Answer these from the comments on rating systems below:
(a) What percentages did the hostel in Madrid ask about?
(b) In what range did the government agency's average feedback score hover?
(c) What rating scale does the major online retailer use?

**Quoted text**
◆ ◆ ◆ ◆ ◆

I need to catch up on my XKCD and my Oatmeal :D
@Ben, Yeah, its a good topic... what does a rating really mean? I sometimes get why companies want to do the 1-10 system, but in the end its how that data is used that matters. I like your example of the movie interest because as an end user you can interpret more than a single view off the data.
I work for a major online retailer that uses 5 stars (including fractional) and I constantly want to make them just go Rating: Great (4+) or Poor (less than 4).
Great insights, Ben! I recently stayed at a hostel in Madrid and ended up rating them 4 out of 5 stars for staff and 3 out of 5 starts for safety. They wrote to me and asked why I rated them 80% and 60%. I see what you're getting at with the grading scale. While the number conversions were accurate, I would never have *failed* the security of the hostel, it just wasn't great, and the staff was pretty good, just not excellent. Mental models didn't meet!
It is perplexing. Rating systems are fraught with many issues. Most of these are issues where people who have a stake in the outcome of the ratings will game the system. Look at Amazon ratings. These are mostly useless if you just look at the star ratings. Yelp is similar. There are a lot of planted ratings and their are people who coped an attitude and gave bad ratings. How do we use these?
Mostly, I look at the written reviews and try to see if the text lets me eliminate some reviews that I know were PR plants. Other times, you can recognize someone who is real since you remember another review they did. Yelp reviews can be good when the place responds appropriately to a bad review. Some people are just entitled assholes.
I see where you are going with your thoughts. Survey systems have done a lot of work in this area so you might want to look up some of that information.
Completely agree with your points, Ben. I worked for a major US government agency where our team government lead had his bonus and performance rating based on the average feedback score given on the agency's public website on a scale of 1-10. If I recall it hovered somewhere in the 7.3-7.8 range and his 'target' was something like 7.5. In weeks and months where the score was on the low end we constantly received heat for it and I don't think any of us understood how the guy's performance could be tied to a customer feedback score on a website.
@Joe,
That is terrible... 7.5 is a 75% satisfaction rating which is practically unheard of in online retail let alone your situation:
http://www.foreseeresults.com/news-events/press-releases/us-holiday-eretail-2012-foresee.shtml
Well said @Ben,
Basically the rating of any entity depends on what you want to measure.
About a month back I tried to implement something like this, I wanted to measure the relevance of a comment in a discussion.

◆ ◆ ◆ ◆ ◆

**Data lines**
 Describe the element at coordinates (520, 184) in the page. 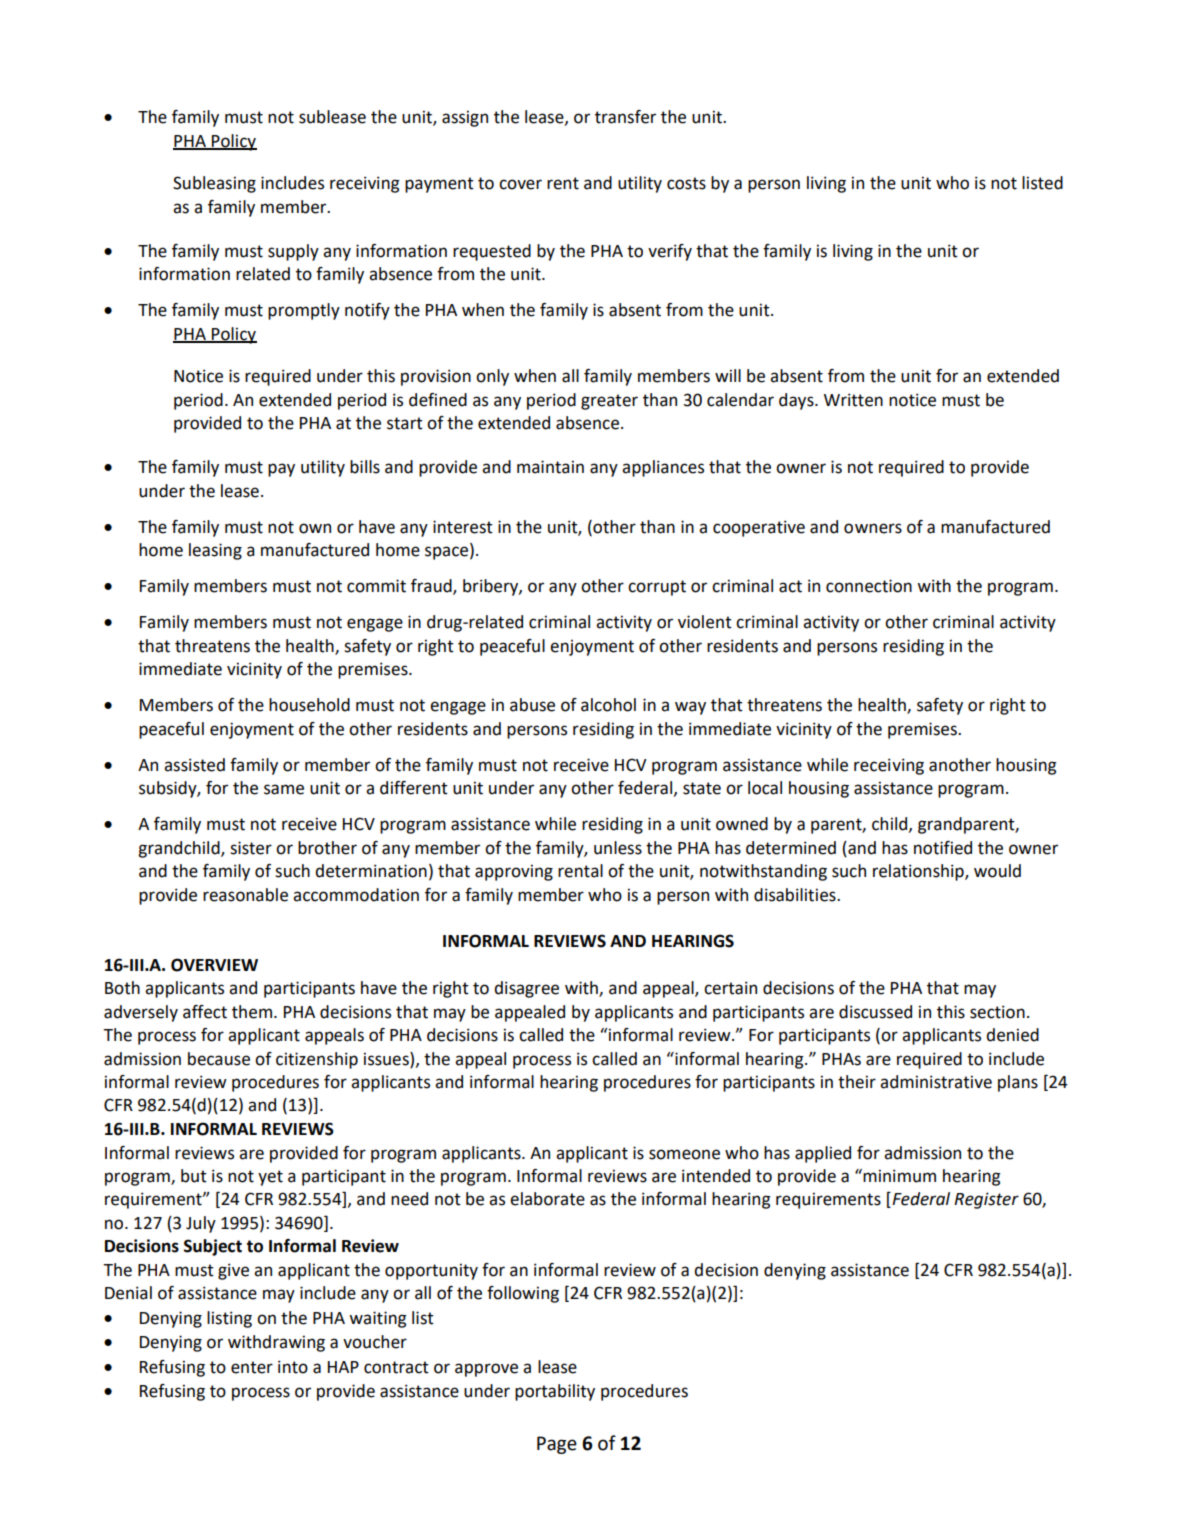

◆ ◆ ◆ ◆ ◆

**Exercise output**
(a) 80% and 60%
(b) 7.3 to 7.8
(c) 5 stars, including fractional ratings